***** PASSAGE PROVIDED *****

GitHunt
FR

friendly/vcdExtra

Extensions and additions to vcd: Visualizing Categorical Data

CRAN_Status
R_Universe
Last Commit
downloads
Lifecycle: stable
License
Follow on Bluesky

vcdExtra

Extensions and additions to vcd: Visualizing Categorical Data

Version 0.9.3; documentation built for pkgdown 2026-03-06

This package provides additional data sets, documentation, and many
functions designed to extend the
vcd package for Visualizing
Categorical Data
and the gnm
package for Generalized Nonlinear Models. In particular, vcdExtra
extends mosaic, assoc and sieve plots from vcd to handle glm() and
gnm() models and adds a 3D version in mosaic3d().

The functions here use the “strucplot” framework (Meyer et-al., 2006),
which is a lovely, natural conceptual system for implementing
visualization and other displays for n-way frequency tables which have
a nested, hierarchical structure in
vcd. [This can be compared to
the “productplots” framework in
producplots, and the
defunct ggmosaic package]

vcdExtra also adds extensions to modeling functions for models fit
using glm() and MASS::loglm(), using the construct glmlist() to
construct a list of related models which can be summarized (via
LRstats()) and graphed (via mosaic.glmlist())

***** SUPPLIED MATERIAL *****

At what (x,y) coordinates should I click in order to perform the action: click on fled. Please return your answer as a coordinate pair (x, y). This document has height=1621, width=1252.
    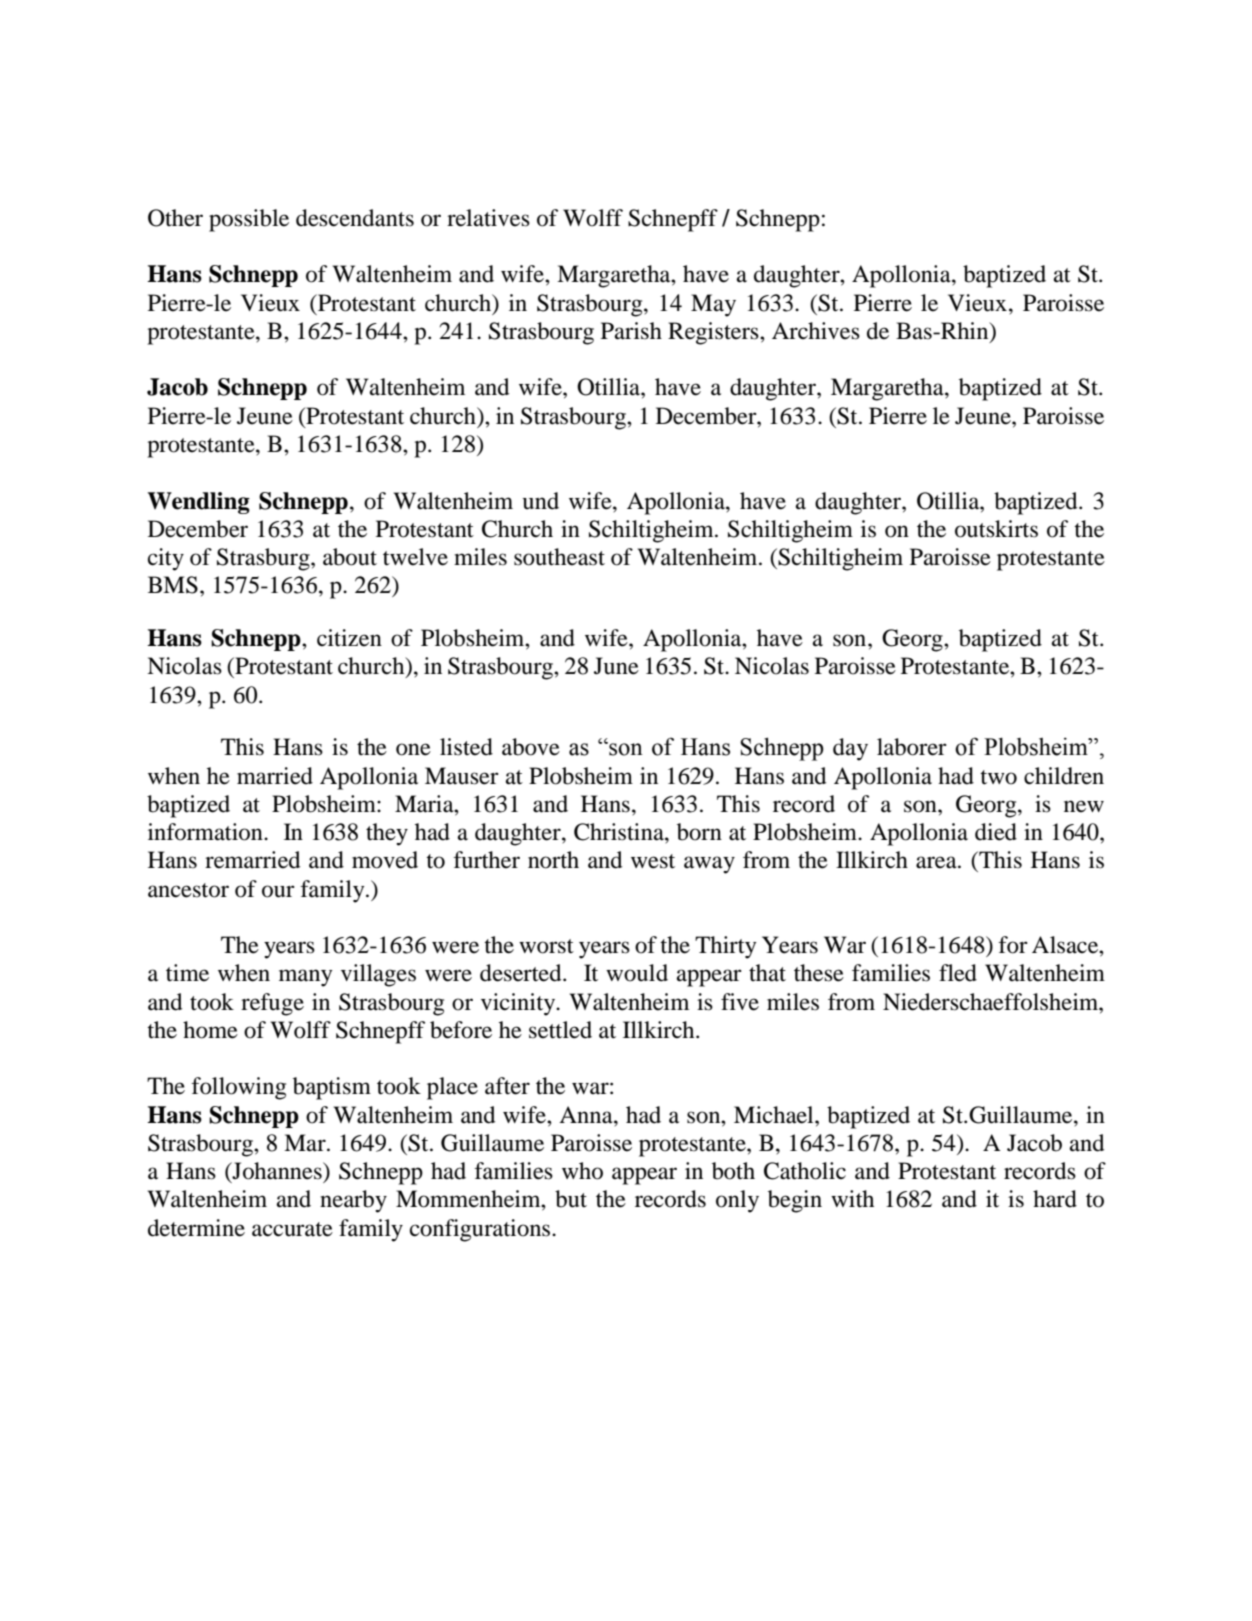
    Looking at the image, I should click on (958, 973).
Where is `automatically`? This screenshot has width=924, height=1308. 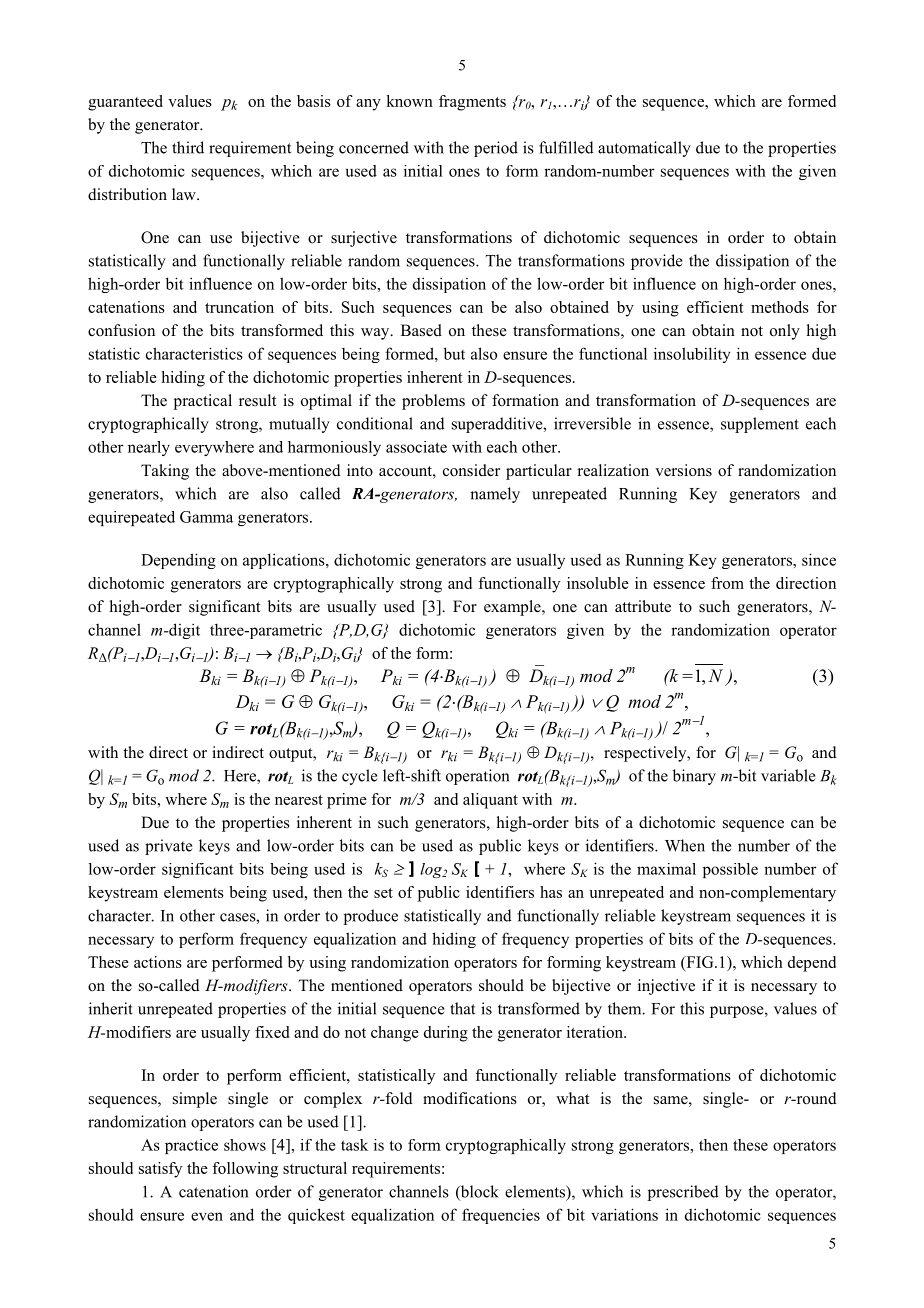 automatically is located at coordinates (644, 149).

*****

*THINGS TO DO*
**A)** Answer these questions using the vcdExtra package description.
(i) Which two packages does vcdExtra extend?
(ii) Which function provides the 3D version of mosaic plots?
(iii) Which construct builds a list of related models for summarizing and graphing?
**B)** Carry on the vcdExtra package description after its final sentence.

*THE ANSWERS*
**A)**
(i) vcd and gnm
(ii) mosaic3d()
(iii) glmlist()

**B)**
vcdExtra is a support package for the book Discrete Data Analysis
with
R

(DDAR) by Michael Friendly and David Meyer. There is also a web site
for DDAR
with all figures and code samples from
the book. It is also used in my graduate course, Psy 6136: Categorical
Data Analysis
.

A more general goal of vcdExtra is to contribute to the wider topics
of thinking about, analyzing and visualizing categorical data,
extending this beyond the scope of our book. In this sense, it continues
to be a love letter 💌 to CDA.

📂 Installation

Get the released version (0.9.1) from CRAN:

 install.packages("vcdExtra")

The current development version (0.9.3) can be installed from
R-universe or directly from
the GitHub repo via:

 if (!require(remotes)) install.packages("remotes")
 install.packages("vcdExtra", repos = c('https://friendly.r-universe.dev')
 # or
 remotes::install_github("friendly/vcdExtra", build_vignettes = TRUE)

Overview

The original purpose of this package was to serve as a sandbox for
introducing extensions of mosaic plots and related graphical methods
that apply to loglinear models fitted using MASS::loglm(), generalized
linear models using stats::glm() and the related, generalized
nonlinear models fitted with gnm() in the
gnm package.

A related purpose was to fill in some holes in the analysis of
categorical data in R, not provided in base R,
vcd, or other commonly used
packages.

See also:

 
   
 
   

💡 vcdExtra Highlights

What’s in the box?

Mosaic plot extensions

  • The method mosaic.glm() extends the mosaic.loglm() method in the
    vcd package to this wider class of models, e.g., models for ordinal
    factors, which can’t be handled with MASS::loglm(). This method also
    works for the generalized nonlinear models fit with the
    gnm package, including
    models for square tables and models with multiplicative associations
    (RC models).

  • mosaic3d() introduces a 3D generalization of mosaic displays using
    the rgl package.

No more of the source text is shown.